__WHAT IS NEEDED__. The word "will" marks the lines to keep; find each one in the data and copy it.

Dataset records
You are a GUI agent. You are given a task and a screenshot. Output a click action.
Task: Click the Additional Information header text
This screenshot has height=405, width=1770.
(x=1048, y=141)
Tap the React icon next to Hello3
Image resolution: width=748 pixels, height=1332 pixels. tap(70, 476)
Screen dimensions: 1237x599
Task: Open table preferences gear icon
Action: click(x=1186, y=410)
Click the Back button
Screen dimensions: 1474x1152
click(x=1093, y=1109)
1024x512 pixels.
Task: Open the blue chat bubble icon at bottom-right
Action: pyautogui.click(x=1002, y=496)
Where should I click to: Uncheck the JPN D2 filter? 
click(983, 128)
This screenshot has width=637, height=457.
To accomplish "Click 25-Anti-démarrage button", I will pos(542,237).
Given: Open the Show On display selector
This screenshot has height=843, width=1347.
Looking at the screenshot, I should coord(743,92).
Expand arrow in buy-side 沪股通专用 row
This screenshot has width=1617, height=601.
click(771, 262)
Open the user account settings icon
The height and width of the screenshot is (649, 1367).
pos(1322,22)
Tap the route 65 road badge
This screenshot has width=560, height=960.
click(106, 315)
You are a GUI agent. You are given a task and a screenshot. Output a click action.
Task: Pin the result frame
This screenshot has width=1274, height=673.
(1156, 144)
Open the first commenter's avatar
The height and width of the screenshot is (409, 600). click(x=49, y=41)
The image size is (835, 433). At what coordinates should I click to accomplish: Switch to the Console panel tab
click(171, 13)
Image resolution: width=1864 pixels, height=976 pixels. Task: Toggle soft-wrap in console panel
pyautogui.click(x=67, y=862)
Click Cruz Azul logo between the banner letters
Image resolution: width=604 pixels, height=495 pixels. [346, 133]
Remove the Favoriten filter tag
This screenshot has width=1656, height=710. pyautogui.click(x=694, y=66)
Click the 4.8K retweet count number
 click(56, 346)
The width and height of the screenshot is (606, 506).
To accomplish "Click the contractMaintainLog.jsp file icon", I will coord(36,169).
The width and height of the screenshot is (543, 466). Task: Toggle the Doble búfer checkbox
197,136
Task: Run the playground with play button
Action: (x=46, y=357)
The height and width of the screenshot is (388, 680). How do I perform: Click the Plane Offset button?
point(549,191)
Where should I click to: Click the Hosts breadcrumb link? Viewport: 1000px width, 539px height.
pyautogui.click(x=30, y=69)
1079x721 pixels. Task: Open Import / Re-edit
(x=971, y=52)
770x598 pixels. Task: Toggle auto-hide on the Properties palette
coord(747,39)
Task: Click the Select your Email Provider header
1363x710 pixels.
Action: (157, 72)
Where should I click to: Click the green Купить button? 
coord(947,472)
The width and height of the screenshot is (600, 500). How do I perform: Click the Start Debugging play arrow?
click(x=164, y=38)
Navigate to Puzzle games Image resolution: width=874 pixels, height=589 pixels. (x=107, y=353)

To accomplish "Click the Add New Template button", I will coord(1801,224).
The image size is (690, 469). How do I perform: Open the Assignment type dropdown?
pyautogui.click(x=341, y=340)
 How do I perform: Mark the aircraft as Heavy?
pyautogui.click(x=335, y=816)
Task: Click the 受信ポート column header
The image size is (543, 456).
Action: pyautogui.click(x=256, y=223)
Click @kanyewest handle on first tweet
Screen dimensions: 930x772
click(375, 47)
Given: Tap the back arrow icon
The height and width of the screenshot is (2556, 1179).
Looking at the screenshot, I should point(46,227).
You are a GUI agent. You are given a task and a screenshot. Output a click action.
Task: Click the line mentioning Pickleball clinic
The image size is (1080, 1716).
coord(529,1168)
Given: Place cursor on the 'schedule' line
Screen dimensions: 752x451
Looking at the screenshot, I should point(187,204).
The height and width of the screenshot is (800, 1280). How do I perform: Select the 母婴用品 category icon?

__WORKED SOLUTION__.
To accomplish "Click 25-Anti-démarrage button", I will pos(542,237).
To accomplish "Click the contractMaintainLog.jsp file icon", I will coord(36,169).
To accomplish "Click the Add New Template button", I will coord(1801,224).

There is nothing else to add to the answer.